Building a BPMN engine on Temporal

· 11 min read
Richard Bízik
Founder of QuantumBPM

When we started designing QuantumBPM's process engine, we ran into the same wall every workflow tool runs into: how do you make execution durable? Survive worker crashes, network partitions, weeks-long timers, replay after restart, exactly-once activity semantics? The honest answer turned out to be: don't build that yourself.

This post is about the bet we made — running BPMN on top of Temporal — what it cost us, what it bought us, and why we think Temporal developers are the audience that benefits the most from a BPMN layer sitting above their existing investment.

The bet

A BPMN engine is two distinct pieces of software glued together. One half is a durable execution substrate — the code that survives crashes, replays workflow history deterministically, schedules timers across days and weeks, fans out to workers, retries with backoff, and keeps state consistent under concurrent execution. The other half is the BPMN-specific machinery — element semantics, scope hierarchies, compensation handlers, message correlation, the modeler, the operations UI, the replay scrubber, version migration, RBAC, audit history.

Camunda's bet was to build both halves. Camunda 8's Zeebe is a Raft-based event-sourced workflow broker built on top of Atomix — a from-scratch durable execution engine designed specifically for BPMN. It's a defensible bet, but it isn't a free one.

Two consequences of that bet are worth being specific about, because they shaped our thinking.

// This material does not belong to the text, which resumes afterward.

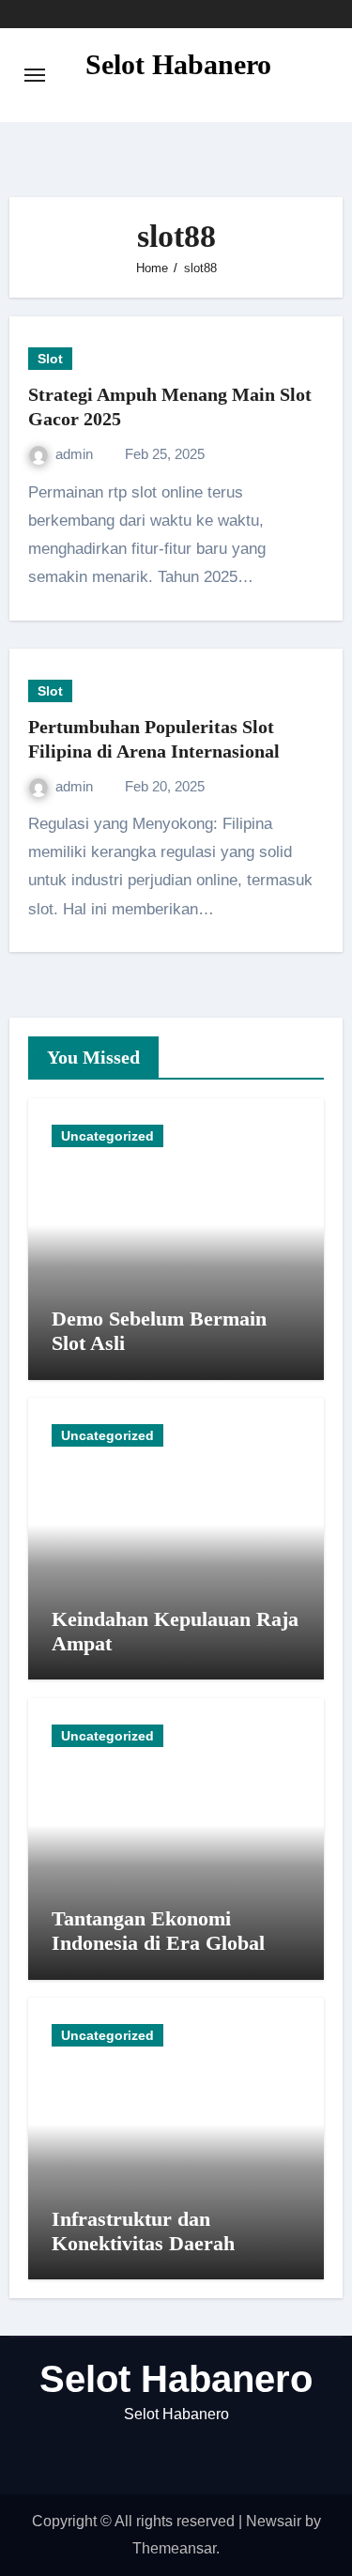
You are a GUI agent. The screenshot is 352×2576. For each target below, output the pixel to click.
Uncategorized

The substrate is yours forever, including the parts you'd rather not maintain. Zeebe's consensus layer is a Java fork of the original Atomix. Upstream Atomix moved to Go some years ago and is now an entirely different project — leaving Camunda effectively the maintainer of the Java consensus library underneath their engine. Every layer you build yourself is a layer you maintain yourself, indefinitely. The unglamorous layers (consensus, log replication, storage formats) accumulate maintenance the same way the glamorous ones do.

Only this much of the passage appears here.